Utopia is the reality we encounter on the next island in the stream after
the Island known as Equality. And these islands are as real as any in the
Caribbean Pat, or in the South Pacific. Without them the human race would
destroy itself in a week. We would all become Osama Bin Laden's and George
W. Bush's. We would never forgive any wrong done to us, and no one else
would forgive us, and the whole world would be like the Hatfields and the
McCoy's all the time. And life would no longer be of any importance. Only
killing your enemy or your neighbor would matter, or your husband or wife,
or your children or your parents. No one would be exempt because it's impossible
if you're near anyone long enough that they will not do something that
troubles your honor. Only forgiveness and love brings any peace to the
world Pat, not some rational assessment of what's in your interest. What's
in your interest is peace and forgiveness, compassion, love, peace and
forgiveness. Freedom and liberty is what one has at that moment one forgives
a transgression. Until one forgives the transgression one is attached and
enslaved to a memory, to something that no longer exists, to an illusion.
Freedom has little to do with acquisitions and property ownership, or even
with speech, and certainly little to do with the right to haul weapons
around and use them because you or I have projected our fears onto some
other person or group.
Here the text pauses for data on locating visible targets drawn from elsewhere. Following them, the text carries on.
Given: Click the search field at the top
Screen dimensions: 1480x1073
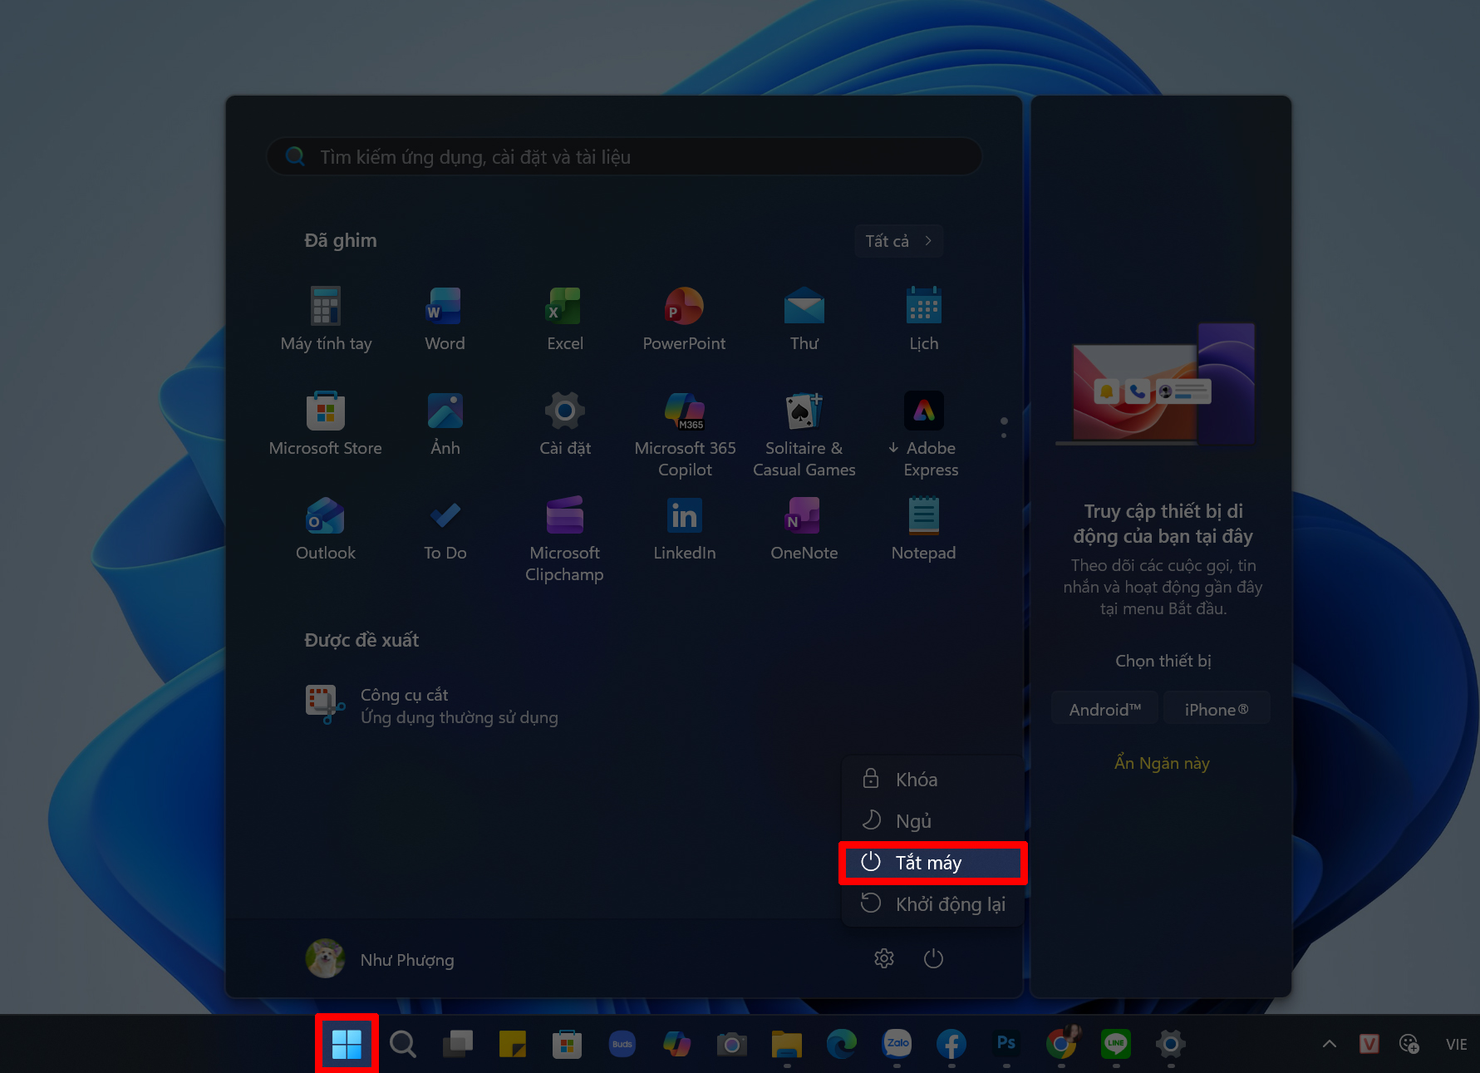Looking at the screenshot, I should click(622, 156).
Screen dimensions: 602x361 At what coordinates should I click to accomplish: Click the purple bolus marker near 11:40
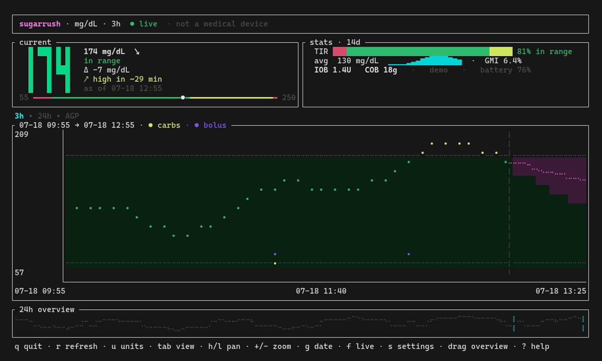point(275,254)
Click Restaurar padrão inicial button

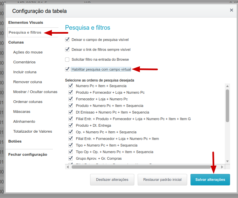(162, 180)
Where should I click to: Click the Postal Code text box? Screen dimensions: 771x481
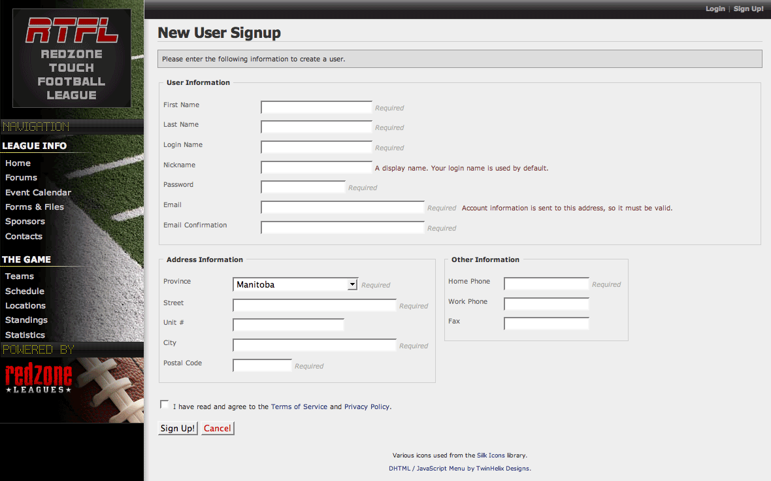[x=262, y=365]
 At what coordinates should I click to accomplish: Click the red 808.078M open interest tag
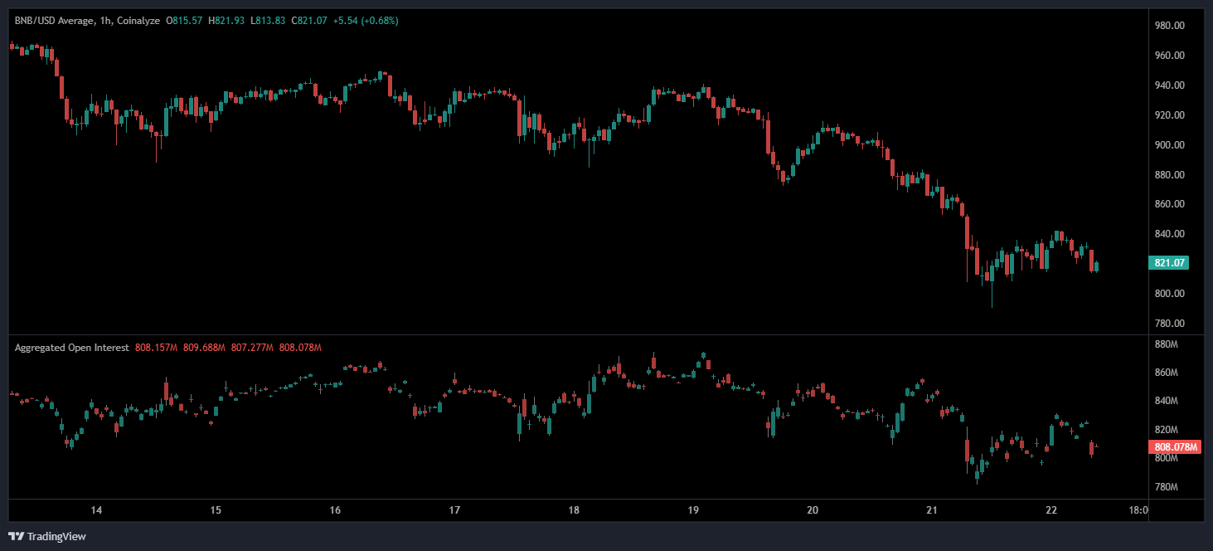pyautogui.click(x=1177, y=447)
This is all quite simple to understand. The
Constitution was never meant to become a sacred document that would require
a person's allegiance. It was simply a contract attempting to make government
conform to humanity. One is not free to speak because the Constitution
says we are. A human being is free to speak in concurrence to how much
freedom he or she allows him or herself, whatever government says. One
is not free to practice religion because the Constitution says one is.
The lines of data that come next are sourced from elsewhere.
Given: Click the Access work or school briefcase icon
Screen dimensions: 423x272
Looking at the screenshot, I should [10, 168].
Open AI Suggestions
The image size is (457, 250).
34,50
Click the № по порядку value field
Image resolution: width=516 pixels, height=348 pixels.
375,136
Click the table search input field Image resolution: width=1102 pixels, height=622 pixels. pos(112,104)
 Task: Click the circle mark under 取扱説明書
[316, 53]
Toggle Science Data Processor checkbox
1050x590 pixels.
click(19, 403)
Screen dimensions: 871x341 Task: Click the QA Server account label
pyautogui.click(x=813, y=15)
If there is no interior experience of the spiritual then there is no religious
freedom, whatever the laws are concerning such things. And being enslaved
to one's property is no freedom either Pat. It is as Thoreau said in his
remark about the misfortune of some of his neighbors to have inherited
farms. And as for carrying guns, whatever the government says, for or against,
there will be no liberty until the single human being realizes that love
is the only defense that is at our disposal. From Tolstoy again:
"It is said that one swallow
does not make a summer, but can it be that because one swallow does not
make a summer another swallow, sensing and anticipating summer, must not
fly? If every blade of grass waited similarly summer would never occur.
And it is the same with establishing the kingdom of God: we must not think
about whether we are the first or the thousandth swallow."
In this book Pat Buchanan has
little to say about his domestic agenda, but he does mention his Catholicism
in passing, and he has long been known to think of Christianity as a central
part of his cultural politics. Neither the Declaration of Independence
not Christianity has any reality to them until the above statement is taken
to heart. We must give up the folly of Empire, even in Buchanan's limited
sense, and come to understand that our social contract means nothing if
it is not first and foremost an aid in filling the summer with swallows.